Saiu de moda, na mídia em geral, a utilização de palavras como “obsceno” para descrever o problema. De qualquer forma, a distribuição da renda no Brasil continua sendo uma tristeza, e por isso o debate permanece de pé. É bom, porque manter ideias em circulação é parte essencial da procura de soluções.
Mas é pena a mesmice dos argumentos utilizados na discussão, o apego fetichista a crenças que já completaram 100 anos de fracasso e a resistência em aceitar qualquer abordagem diferente nessa conversa. Nada de revolucionário, ou jamais ouvido antes — apenas diferente. Já iria ajudar bastante.
Pouco se fala, por exemplo, no papel do Estado como concentrador de renda no Brasil — algo curioso, sem dúvida, quando se leva em conta que o tesouro público, em todos os seus níveis, engole na forma de impostos cerca de 40% de tudo o que é produzido no país.
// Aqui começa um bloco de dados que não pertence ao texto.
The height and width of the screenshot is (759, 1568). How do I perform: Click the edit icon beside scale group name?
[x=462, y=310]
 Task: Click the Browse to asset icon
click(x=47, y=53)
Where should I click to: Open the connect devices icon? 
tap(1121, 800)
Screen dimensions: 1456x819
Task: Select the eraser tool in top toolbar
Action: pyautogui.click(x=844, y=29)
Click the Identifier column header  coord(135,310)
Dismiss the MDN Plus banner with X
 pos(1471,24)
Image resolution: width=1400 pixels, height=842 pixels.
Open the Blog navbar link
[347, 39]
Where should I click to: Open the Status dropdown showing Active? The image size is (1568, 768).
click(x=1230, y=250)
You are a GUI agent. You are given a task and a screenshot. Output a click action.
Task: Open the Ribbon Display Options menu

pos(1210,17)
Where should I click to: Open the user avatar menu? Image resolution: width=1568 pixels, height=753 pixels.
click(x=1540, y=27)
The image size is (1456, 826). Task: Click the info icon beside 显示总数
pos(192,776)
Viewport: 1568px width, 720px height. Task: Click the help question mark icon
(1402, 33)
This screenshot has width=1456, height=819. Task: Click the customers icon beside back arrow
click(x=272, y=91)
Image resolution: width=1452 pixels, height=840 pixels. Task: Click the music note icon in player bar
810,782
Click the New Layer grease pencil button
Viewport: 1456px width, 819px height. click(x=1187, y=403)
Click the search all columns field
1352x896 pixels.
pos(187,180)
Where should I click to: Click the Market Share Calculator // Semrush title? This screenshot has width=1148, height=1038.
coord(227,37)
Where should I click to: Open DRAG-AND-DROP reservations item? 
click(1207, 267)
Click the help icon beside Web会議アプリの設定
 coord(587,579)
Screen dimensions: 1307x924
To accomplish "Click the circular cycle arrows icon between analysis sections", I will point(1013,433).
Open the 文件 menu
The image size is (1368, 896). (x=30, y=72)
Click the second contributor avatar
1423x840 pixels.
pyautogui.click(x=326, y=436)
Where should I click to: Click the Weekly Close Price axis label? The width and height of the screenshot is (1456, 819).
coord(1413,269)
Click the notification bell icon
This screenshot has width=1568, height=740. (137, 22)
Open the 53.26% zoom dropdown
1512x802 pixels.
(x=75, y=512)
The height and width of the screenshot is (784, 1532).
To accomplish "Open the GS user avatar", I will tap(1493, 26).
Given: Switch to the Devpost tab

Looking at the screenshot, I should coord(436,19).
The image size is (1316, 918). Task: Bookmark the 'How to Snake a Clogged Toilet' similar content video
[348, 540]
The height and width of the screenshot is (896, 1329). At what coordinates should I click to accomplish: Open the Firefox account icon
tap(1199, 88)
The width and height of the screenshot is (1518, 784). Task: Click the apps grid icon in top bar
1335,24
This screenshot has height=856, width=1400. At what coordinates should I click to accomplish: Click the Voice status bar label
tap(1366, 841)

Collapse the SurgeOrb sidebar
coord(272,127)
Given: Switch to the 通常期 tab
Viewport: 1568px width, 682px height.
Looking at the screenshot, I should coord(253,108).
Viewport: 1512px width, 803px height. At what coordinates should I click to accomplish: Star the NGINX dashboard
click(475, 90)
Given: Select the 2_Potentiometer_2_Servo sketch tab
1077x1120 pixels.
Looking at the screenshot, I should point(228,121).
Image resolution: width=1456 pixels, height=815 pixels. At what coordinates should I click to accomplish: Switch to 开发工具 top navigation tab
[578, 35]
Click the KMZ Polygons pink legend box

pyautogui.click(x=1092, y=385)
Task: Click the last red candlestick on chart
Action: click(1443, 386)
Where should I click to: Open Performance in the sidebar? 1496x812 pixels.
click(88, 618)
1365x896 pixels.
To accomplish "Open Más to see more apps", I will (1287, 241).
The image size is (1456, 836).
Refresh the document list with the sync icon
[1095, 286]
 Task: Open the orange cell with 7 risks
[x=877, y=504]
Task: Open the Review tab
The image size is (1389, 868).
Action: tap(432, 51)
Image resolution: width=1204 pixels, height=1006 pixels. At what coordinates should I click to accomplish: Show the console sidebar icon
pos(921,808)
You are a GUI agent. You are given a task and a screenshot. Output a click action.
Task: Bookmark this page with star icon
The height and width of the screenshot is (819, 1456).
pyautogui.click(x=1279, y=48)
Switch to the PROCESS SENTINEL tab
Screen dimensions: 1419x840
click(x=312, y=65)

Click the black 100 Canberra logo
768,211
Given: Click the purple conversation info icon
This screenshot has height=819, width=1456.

Na verdade, é justamente aí, nos impostos, que começa a responsabilidade direta do Estado brasileiro na concentração da renda nacional. Num mundo ideal, como diria qualquer estudante de contabilidade (e boa parte do cérebros econômicos encontrados no governo e ao seu redor), é assim mesmo que se faz: o Estado tem de arrecadar muito para, em seguida, distribuir esse dinheiro aos mais necessitados.
Estaria, como se diz, "tirando dos ricos para dar aos pobres"; estaria fazendo a redistribuição da renda e evitando a sua concentração. No mundo das realidades, porém, ou certamente no mundo das realidades brasileiras, a coisa não é assim.
O governo, aqui, pode ser bom para tirar dos ricos, mas é péssimo para dar aos pobres; é um craque para arrecadar, mas um cabeça de bagre para distribuir.
O motivo é que o dinheiro dos impostos, basicamente, serve para sustentar o próprio governo, pagar juros, saldar os salários do funcionalismo público (onde, por sinal, há as mais agressivas modalidades de concentração de rendimento no contracheque dos que ganham mais), manter no ar o Aerolula, financiar a gráfica do Senado, cobrir o sobrepreço das obras públicas, liquidar as faturas dos cartões de crédito dos burocratões mais pesados, e por aí vai, até quase ao infinito.
E senadores e deputados, então, com a barbaridade que custam ao erário? Cada um deles é um retrato ambulante da concentração de renda neste país.
O governo brasileiro concentra renda não apenas pelas opções que faz na hora de gastar o dinheiro público; já começa na hora em que cobra os impostos. O sistema fiscal demente em vigor no Brasil atual faz com que justamente os mais pobres fiquem com o custo mais pesado — um terço de sua renda, segundo cálculos do próprio governo, é demolido no pagamento de impostos.
Qual a surpresa, quando a luz elétrica, por exemplo, recebe o tratamento fiscal de produto de luxo? Além dos impostos em si, enfia-se na conta nada menos que dez encargos diferentes, o que leva a soma paga ao governo pelo consumidor a mais de 45% do valor da fatura mensal; é óbvio que o peso disso é muito maior para quem tem menos dinheiro.
Os combustíveis são uma história de horror do mesmo porte, com o mesmo efeito no bolso dos mais pobres — e, no geral, é esse o quadro que se repete em todo o universo dos impostos sobre o consumo.
Cortar despesas para permitir impostos menores — e até para sobrar nos cofres públicos mais dinheiro destinado aos pobres — seria uma das decisões mais eficazes e mais rápidas para desconcentrar a renda; é tirar do governo para dar a quem mais precisa. Mas quem está interessado nisso?